Her sabahın bir gecesi, her aydınlığın bir karanlığı, her ışığın bir gölgesi vardır…
Düşünün;
Karanlık olmasa aydınlığın anlamı olur muydu? Gölge ışık olmadan yansır mıydı?
Peki insanlar…
Bir insan sadece iyi olabilir mi? tam tersi peki sadece kötü bir insan olabilir mi?
Bu hafta sizlere karanlık ve gölge taraflarımızı yazmak istiyorum…

İnsanlığın var olmaya başladığı çok eski zamanlardan beri hem mitolojiye hem de masallara konu olan karanlık negatif yanlarımız var…

Masallara baktığımız da bir cadı ya da üvey anne olarak anlatılan yaptığı kötülükler ile öne çıkan ve sonunda hep bir ders veren bu masallarda o anlatılan karanlık kötü kalpli kadın bir negatif dişildir.

Ya da kötü kral, kötü kalpli zalim adam olarak anlatılan karakterde negatif erili anlatıyor…

Bu örnekleri çoğaltmak mümkün günümüzde sinemada ya da dizilerde de bu karakterleri bolca görüyoruz…
Uzun yıllardır yapmış olduğum araştırmalar ve okuduğum kitaplarda cevabını aradığım bir soru;

Bir insan sadece iyi ya da kötü olabilir mi?
Sizi biraz içimize bakmaya davet ediyorum…
Bir uzak doğu felsefesi ying yang şöyle der;
“her iyiliğin içinde bir kötülük her kötülüğün içinde bir iyilik vardır.”
Bir benzeri bizim Türk Kültüründe şöyle der;
“her şerde bir hayır, her hayırda bir şer vardır.”
Bizim içimizde de bir aydınlık bir karanlık taraf vardır…
Hayat dediğimiz bu yol kendimizi bulmak için çıktığımız bir yolculuktur…
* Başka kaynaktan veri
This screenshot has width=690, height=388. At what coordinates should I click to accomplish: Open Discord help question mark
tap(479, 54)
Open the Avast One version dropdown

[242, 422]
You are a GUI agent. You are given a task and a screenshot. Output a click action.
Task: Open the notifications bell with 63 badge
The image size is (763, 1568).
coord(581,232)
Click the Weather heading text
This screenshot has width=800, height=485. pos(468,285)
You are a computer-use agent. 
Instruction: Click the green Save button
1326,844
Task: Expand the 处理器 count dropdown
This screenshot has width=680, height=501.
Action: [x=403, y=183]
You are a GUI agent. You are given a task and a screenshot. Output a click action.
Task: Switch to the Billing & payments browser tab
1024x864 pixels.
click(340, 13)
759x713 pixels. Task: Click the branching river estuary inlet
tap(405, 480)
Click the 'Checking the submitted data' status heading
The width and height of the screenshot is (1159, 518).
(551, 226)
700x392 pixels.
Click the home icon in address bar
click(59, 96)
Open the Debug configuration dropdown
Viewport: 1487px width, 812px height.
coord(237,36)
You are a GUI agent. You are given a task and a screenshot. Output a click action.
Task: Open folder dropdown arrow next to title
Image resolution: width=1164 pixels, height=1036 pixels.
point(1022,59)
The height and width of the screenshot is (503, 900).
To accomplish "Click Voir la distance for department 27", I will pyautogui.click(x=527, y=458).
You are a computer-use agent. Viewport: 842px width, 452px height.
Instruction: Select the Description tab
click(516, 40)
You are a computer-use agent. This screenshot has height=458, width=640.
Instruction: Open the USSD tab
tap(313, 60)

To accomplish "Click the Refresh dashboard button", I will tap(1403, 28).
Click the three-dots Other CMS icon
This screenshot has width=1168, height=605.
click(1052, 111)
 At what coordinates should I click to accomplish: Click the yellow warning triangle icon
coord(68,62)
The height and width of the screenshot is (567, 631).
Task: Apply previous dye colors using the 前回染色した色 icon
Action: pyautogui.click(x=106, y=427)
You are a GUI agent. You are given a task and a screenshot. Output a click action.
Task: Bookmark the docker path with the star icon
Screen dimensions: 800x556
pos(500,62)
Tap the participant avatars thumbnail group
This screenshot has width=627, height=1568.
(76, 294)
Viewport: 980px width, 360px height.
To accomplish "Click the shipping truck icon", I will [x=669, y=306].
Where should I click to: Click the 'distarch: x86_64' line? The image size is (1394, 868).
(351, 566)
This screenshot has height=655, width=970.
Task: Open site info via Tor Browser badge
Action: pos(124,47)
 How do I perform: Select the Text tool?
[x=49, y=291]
Karanlık taraflarımız olan;
Korkularımız, hırslarımız, kıskançlıklarımız, vesveselerimiz hep içimizde var olan negatif yanlardır.
Hep iyi olan olmayı isteriz, kötüyü dışlar uzak durur etiketleriz.
Aslında kendimizi görürüz orda bir karanlık gölge tarafımızdır bizi rahatsız eden…
Eğer yüzleşmeyi başarırsak kendimizi dönüştürür öyle devam ederiz hayata,
Ya da yüzleşmekten kaçarız yok ben kötü biri miyim? yok ben asla öyle yapmam der aslında kendimizden kaçarız…
Bu hayat yolculuğu aslında çok da basit bir yol değildir…
Çokça içimize dönmeyi gerektiren hep kendimizle yüzleşip yolumuzdaki karanlığı aydınlatmayı gerektiren bir yol…
Çözümü hep dışarıda ararız, ben niye bunu yaşadım, bu niye benim başıma geldi, gibi soruları sorarız kendimize birazda kurban psikolojisi ile yaklaşırız olaylara…
Yaşadığımız her karanlık olayda aslında biz varız, bu bir yüzleşme, çünkü her insan birbirinin bir diğer versiyonu…
Yapmamız gereken çok basit;
Kimseyi yargılama, kimseyi etiketleme, kimseyi küçük görme alay etme,
Onun ne yaşadığını neden böyle olduğunu bilmiyorsun…
Ve şunu unutma eğer ki sen onu yargılıyorsan bil ki bu senin karanlık tarafında bir yerde olan bir korkun…
Güzel günlerde görüşmek üzere…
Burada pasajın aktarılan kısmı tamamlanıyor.